Start of Extracted information

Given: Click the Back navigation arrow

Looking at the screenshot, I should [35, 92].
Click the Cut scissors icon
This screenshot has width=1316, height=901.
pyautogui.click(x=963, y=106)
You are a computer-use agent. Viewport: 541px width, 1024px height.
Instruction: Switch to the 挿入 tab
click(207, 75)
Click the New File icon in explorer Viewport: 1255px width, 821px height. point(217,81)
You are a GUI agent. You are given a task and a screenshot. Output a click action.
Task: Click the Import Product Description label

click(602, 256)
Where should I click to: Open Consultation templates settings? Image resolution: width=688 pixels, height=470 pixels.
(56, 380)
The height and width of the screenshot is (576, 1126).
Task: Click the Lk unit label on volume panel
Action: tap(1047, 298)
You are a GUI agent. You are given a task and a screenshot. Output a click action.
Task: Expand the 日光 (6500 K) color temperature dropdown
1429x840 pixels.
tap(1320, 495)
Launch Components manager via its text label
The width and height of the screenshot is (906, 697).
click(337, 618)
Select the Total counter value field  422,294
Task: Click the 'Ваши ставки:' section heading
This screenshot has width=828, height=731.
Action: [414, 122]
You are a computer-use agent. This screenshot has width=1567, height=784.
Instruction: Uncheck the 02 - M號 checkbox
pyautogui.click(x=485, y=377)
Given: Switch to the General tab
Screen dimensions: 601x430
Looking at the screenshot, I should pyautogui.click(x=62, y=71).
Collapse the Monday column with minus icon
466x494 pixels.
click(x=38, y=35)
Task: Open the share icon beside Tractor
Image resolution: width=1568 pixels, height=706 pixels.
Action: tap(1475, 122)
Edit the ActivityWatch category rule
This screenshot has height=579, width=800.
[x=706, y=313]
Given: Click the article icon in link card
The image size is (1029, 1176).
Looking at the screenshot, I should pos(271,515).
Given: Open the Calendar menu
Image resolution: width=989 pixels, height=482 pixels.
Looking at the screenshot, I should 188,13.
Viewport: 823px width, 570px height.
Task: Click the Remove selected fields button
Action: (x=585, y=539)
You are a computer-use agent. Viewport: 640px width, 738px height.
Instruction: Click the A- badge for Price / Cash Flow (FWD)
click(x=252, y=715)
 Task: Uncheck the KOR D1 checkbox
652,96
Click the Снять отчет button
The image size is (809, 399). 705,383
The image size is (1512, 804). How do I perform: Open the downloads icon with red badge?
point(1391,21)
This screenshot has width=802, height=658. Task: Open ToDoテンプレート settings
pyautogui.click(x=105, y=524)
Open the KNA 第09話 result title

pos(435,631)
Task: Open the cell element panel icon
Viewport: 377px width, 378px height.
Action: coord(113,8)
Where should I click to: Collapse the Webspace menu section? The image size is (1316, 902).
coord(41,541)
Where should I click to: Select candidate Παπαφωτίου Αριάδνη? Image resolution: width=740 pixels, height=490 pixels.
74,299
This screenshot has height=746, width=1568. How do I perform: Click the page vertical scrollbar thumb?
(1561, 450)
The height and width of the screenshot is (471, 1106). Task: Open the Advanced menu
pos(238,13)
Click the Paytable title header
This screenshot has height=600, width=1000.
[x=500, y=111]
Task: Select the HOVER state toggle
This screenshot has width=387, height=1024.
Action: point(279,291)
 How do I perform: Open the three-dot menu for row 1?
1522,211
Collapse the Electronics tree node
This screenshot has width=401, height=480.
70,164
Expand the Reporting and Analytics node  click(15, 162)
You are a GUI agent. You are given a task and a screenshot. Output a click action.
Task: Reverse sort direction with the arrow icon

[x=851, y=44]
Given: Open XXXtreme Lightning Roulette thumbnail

End of Extracted information

__Exercise instructions__
The full set of entries should be transcribed exactly.

__Exercise response__
Given: Click the Back navigation arrow

Looking at the screenshot, I should [35, 92].
Click the Cut scissors icon
This screenshot has width=1316, height=901.
pyautogui.click(x=963, y=106)
You are a computer-use agent. Viewport: 541px width, 1024px height.
Instruction: Switch to the 挿入 tab
click(207, 75)
Click the New File icon in explorer Viewport: 1255px width, 821px height. point(217,81)
You are a GUI agent. You are given a task and a screenshot. Output a click action.
Task: Click the Import Product Description label

click(602, 256)
Where should I click to: Open Consultation templates settings? Image resolution: width=688 pixels, height=470 pixels.
(56, 380)
The height and width of the screenshot is (576, 1126).
Task: Click the Lk unit label on volume panel
Action: tap(1047, 298)
You are a GUI agent. You are given a task and a screenshot. Output a click action.
Task: Expand the 日光 (6500 K) color temperature dropdown
1429x840 pixels.
tap(1320, 495)
Launch Components manager via its text label
The width and height of the screenshot is (906, 697).
click(337, 618)
Select the Total counter value field  422,294
Task: Click the 'Ваши ставки:' section heading
This screenshot has width=828, height=731.
Action: [414, 122]
You are a computer-use agent. This screenshot has width=1567, height=784.
Instruction: Uncheck the 02 - M號 checkbox
pyautogui.click(x=485, y=377)
Given: Switch to the General tab
Screen dimensions: 601x430
Looking at the screenshot, I should pyautogui.click(x=62, y=71).
Collapse the Monday column with minus icon
466x494 pixels.
click(x=38, y=35)
Task: Open the share icon beside Tractor
Image resolution: width=1568 pixels, height=706 pixels.
Action: tap(1475, 122)
Edit the ActivityWatch category rule
This screenshot has height=579, width=800.
[x=706, y=313]
Given: Click the article icon in link card
The image size is (1029, 1176).
Looking at the screenshot, I should pos(271,515).
Given: Open the Calendar menu
Image resolution: width=989 pixels, height=482 pixels.
Looking at the screenshot, I should 188,13.
Viewport: 823px width, 570px height.
Task: Click the Remove selected fields button
Action: (x=585, y=539)
You are a computer-use agent. Viewport: 640px width, 738px height.
Instruction: Click the A- badge for Price / Cash Flow (FWD)
click(x=252, y=715)
 Task: Uncheck the KOR D1 checkbox
652,96
Click the Снять отчет button
The image size is (809, 399). 705,383
The image size is (1512, 804). How do I perform: Open the downloads icon with red badge?
point(1391,21)
This screenshot has width=802, height=658. Task: Open ToDoテンプレート settings
pyautogui.click(x=105, y=524)
Open the KNA 第09話 result title

pos(435,631)
Task: Open the cell element panel icon
Viewport: 377px width, 378px height.
Action: coord(113,8)
Where should I click to: Collapse the Webspace menu section? The image size is (1316, 902).
coord(41,541)
Where should I click to: Select candidate Παπαφωτίου Αριάδνη? Image resolution: width=740 pixels, height=490 pixels.
74,299
This screenshot has height=746, width=1568. How do I perform: Click the page vertical scrollbar thumb?
(1561, 450)
The height and width of the screenshot is (471, 1106). Task: Open the Advanced menu
pos(238,13)
Click the Paytable title header
This screenshot has height=600, width=1000.
[x=500, y=111]
Task: Select the HOVER state toggle
This screenshot has width=387, height=1024.
Action: point(279,291)
 How do I perform: Open the three-dot menu for row 1?
1522,211
Collapse the Electronics tree node
This screenshot has width=401, height=480.
70,164
Expand the Reporting and Analytics node  click(15, 162)
You are a GUI agent. You are given a task and a screenshot. Output a click action.
Task: Reverse sort direction with the arrow icon

[x=851, y=44]
Given: Open XXXtreme Lightning Roulette thumbnail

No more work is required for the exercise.